Пока Федор сокрушал авторитеты с глазу на глаз, Василий Иванович еще мог спорить с ним, упрашивать и увещевать. Но брат явно входил во вкус и рвался к иным аудиториям. Вот этого Олексин уж никак не мог снести, и ожидание скандала было дополнительным мучением его и каждодневным страхом. И не напрасно: Федор вылетел на них субботним вечером, когда Василий Иванович и Толстой мирно обсуждали Сережины успехи. Бродили по саду, покойно разговаривали и появление Федора встретили в неподготовленной позиции. Тем более что младший Олексин начал излагать свои сумбуры еще издалека и без всякого повода:
— Рабство! Свобода! Авторитеты! Лжепроповедники!
Лев Николаевич слушал серьезно. Василий Иванович пытался вмешаться, но Федор выкладывал все без пауз и перебить его не удавалось.
— А что же вместо? — тихо спросил Толстой, когда Федор чуть примолк, переводя дух.
— Вместо? Почему вместо? Вместо чего?
— Пустыря вместо? Разрушите — разрушить все можно, — а потом? Пустырь с бурьяном — такова идея?
— Почему же пустырь, почему? — Федор был несколько сбит с толку, и агрессия его пошла на убыль. — Новое построим, новое и прекрасное. На пустыре и строить сподручнее.
— А что строить-то, Федор Иванович? Надо же план иметь про запас, чертежи, идею. Отрицание тогда разумно, когда за ним созидание скрыто. А коли просто так — разрушать, чтобы разрушить, тогда что же потом-то будет? Ну, разрушат мужички, вас послушавшись, сожгут, изломают, топорами разнесут: пугачевщина в крови у нас, как хмель вчерашний. Так что же на пожарище этом делать думаете, когда разрушите все и разрушать более уж нечего будет? Что? Храм новый из старых бревен? Ведь вы же на него замахиваетесь, на храм нравственности народной, не на барскую усадьбу. Что же вы в венцы храма этого нового положите, на какие камни его обопрете? Не пошатнулся бы он без устоев-то, Федор Иванович.

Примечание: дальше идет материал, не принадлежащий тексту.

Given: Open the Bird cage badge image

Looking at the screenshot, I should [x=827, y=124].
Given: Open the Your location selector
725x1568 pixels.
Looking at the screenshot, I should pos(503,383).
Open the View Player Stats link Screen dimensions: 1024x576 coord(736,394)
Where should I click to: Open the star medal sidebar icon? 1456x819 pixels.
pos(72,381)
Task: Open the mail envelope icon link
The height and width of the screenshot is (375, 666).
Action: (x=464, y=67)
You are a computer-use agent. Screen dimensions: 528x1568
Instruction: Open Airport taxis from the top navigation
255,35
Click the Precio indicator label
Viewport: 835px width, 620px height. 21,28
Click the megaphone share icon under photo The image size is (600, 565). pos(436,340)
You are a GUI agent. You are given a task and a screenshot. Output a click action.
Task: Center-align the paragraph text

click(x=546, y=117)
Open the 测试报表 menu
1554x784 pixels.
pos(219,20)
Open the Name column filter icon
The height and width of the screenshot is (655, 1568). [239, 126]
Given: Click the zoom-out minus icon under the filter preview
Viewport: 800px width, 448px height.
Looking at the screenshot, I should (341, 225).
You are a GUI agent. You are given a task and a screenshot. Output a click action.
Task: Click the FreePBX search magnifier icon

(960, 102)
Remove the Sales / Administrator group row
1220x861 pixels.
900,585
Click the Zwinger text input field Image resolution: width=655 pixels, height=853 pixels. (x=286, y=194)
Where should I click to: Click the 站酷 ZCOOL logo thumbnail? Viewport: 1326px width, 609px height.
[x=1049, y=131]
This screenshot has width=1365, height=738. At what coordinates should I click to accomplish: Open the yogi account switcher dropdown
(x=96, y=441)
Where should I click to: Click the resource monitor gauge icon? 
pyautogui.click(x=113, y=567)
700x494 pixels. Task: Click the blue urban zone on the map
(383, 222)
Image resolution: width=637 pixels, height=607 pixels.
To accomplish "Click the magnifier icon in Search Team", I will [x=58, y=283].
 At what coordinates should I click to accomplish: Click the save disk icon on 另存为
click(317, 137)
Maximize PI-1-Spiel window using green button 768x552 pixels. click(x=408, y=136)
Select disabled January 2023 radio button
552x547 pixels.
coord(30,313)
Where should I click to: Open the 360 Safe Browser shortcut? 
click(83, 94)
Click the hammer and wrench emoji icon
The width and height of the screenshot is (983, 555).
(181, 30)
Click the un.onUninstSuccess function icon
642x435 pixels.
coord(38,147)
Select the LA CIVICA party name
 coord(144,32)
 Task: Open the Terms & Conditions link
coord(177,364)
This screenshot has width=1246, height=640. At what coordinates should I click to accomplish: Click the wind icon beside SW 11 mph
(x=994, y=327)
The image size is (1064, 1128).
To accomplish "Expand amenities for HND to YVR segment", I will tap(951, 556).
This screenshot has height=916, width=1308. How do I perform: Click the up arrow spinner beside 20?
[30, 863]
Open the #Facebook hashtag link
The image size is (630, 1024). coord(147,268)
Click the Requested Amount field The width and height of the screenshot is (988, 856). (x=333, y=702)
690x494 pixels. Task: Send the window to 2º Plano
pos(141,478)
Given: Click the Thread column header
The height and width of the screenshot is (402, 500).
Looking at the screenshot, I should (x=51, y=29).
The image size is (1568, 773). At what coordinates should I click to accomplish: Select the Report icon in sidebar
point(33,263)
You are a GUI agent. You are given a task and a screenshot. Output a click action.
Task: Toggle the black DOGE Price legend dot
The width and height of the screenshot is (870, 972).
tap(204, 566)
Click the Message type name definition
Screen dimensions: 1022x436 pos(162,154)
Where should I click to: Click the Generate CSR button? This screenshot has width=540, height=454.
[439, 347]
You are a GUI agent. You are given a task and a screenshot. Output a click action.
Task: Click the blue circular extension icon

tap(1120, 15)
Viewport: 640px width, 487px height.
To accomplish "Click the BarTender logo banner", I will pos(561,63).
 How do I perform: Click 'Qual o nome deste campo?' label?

Толстой говорил спокойно, даже благожелательно; этот оттенок отеческой благожелательности и выводил Федора из себя. Однако вопреки обыкновению и страхам Василия Ивановича грубить хозяину Федор не стал.
— Храм и без нас качается, — тихо сказал он. — Нравственность, говорите? А что это — нравственность? Шестнадцать часов работать — это нравственность? А штрафы — тоже нравственность? А рабочих бить — это как назовем? Да, пьют они, облик человеческий теряют, воруют что ни попадя — и все только на водку. Деньги — на водку, одежду — на водку, с завода краденое — тоже на водку. Да что там — он за водку жену родную отдаст и детей в придачу! Отчего же все это? А оттого, что тупеет в каторге этой человек, в скотину превращается, ложь от правды отличить не может, да и не нужна ему ни ваша ложь, ни ваша правда! Ему своя правда нужна, простая как топор: сила солому ломит. Этого он пока еще не понял, пока он силу свою на водку растрачивает да на драки, а ну как поймет? Да однажды на нас с вами… А? Мокрое место от нас останется, Лев Николаевич, когда он сообразит, что правда-то — в силе.